University of California, Berkeley economist Severin Borenstein, one of the nation’s leading experts on oil and gasoline market pricing and competition, identified a “mystery surcharge” in California gas prices in the 2010s that suggested anticompetitive collusion among the oil companies.
“California consumers have long paid higher prices for gasoline than consumers in other states. This is partly attributable to a constellation of factors, including governmental regulation, the lack of a gas pipeline to the state and consumer preferences,” Williams said. “However, even accounting for these and other factors, Borenstein identified a ‘mystery gasoline surcharge,’ an excess fee that could not otherwise be explained.”
Borenstein identified a spike in the surcharge in 2015 that cost California consumers $6.7 billion in that year alone. In the subsequent five years, Borenstein found that the surcharge cost Californians more than $26 billion, which he equated to more than $2,600 for every family of four in the state.
“It was obvious that lawsuits would follow and that there would be a class-action, antitrust lawsuit,” Williams said. “After years of back-and-forth in court, the federal district judge granted a motion for summary judgement dismissing the suit on the basis that Daubert challenges to the plaintiff’s economists left no triable facts. That surprised me, given that some of the top economists had identified the surcharge.”
Williams said she believes the problem was that the judge did not understand the economic testimony.
“The court struggled with how a conspiracy to reduce competition and fix prices could have begun in 2011 but not have resulted in significant priced effects until 2015,” Williams said. “This is a concept that would be viewed by economists as unarguable—collusive conduct and its anticompetitive results are not always, or even typically, synchronous—became a legal basis for dismissal.”
Williams said lawyers for defendants in antitrust cases, such the one involving the oil companies, capitalize on the complexities involved in economic expert testimony and often successfully argue to have such testimony excluded as being irrelevant and unreliable.
“It’s an easy argument to make,” she said. “While a plaintiff’s economic expert must establish a record of sometimes complex concepts and data that would support a judgement, a defendant’s expert must simply be able to cast doubt on the plaintiff’s theory. Muddying the waters is often easier that proving a case.”
Plus, Williams said, the subject matter can be challenging for people who entered a profession in hopes of avoiding dealing with complex math problems.

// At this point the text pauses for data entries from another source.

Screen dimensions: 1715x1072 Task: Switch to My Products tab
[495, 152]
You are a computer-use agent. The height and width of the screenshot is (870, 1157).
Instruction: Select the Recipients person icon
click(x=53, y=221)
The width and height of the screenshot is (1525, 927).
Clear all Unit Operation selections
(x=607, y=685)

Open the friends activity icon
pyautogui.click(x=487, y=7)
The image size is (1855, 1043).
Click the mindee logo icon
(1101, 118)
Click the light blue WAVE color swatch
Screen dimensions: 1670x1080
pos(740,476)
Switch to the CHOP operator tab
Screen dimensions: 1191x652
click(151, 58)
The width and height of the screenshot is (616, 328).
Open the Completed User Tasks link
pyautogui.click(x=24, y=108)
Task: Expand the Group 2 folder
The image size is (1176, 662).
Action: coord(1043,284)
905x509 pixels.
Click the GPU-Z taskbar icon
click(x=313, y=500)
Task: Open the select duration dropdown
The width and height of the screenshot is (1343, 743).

“It has often been observed that law students—who later become lawyers and judges—are smart people who hate math,” she said. “For a classic law student, one who majored in political science and avoided statistics, this would create predictable problems in analyzing economic issues. The same could be true for other disciplines, of course, but somehow there is a greater inclination to take an intuitive—and, quite possibly, incorrect—approach to economics that one would avoid in evaluating testimony on topics like chemistry, physics or biology. This may increase the risk that a court excludes economic expert testimony because of the court’s own faulty understanding of the topic.
“In this case, I think California consumers paid the cost to the tune of more than $26 billion,” Williams said.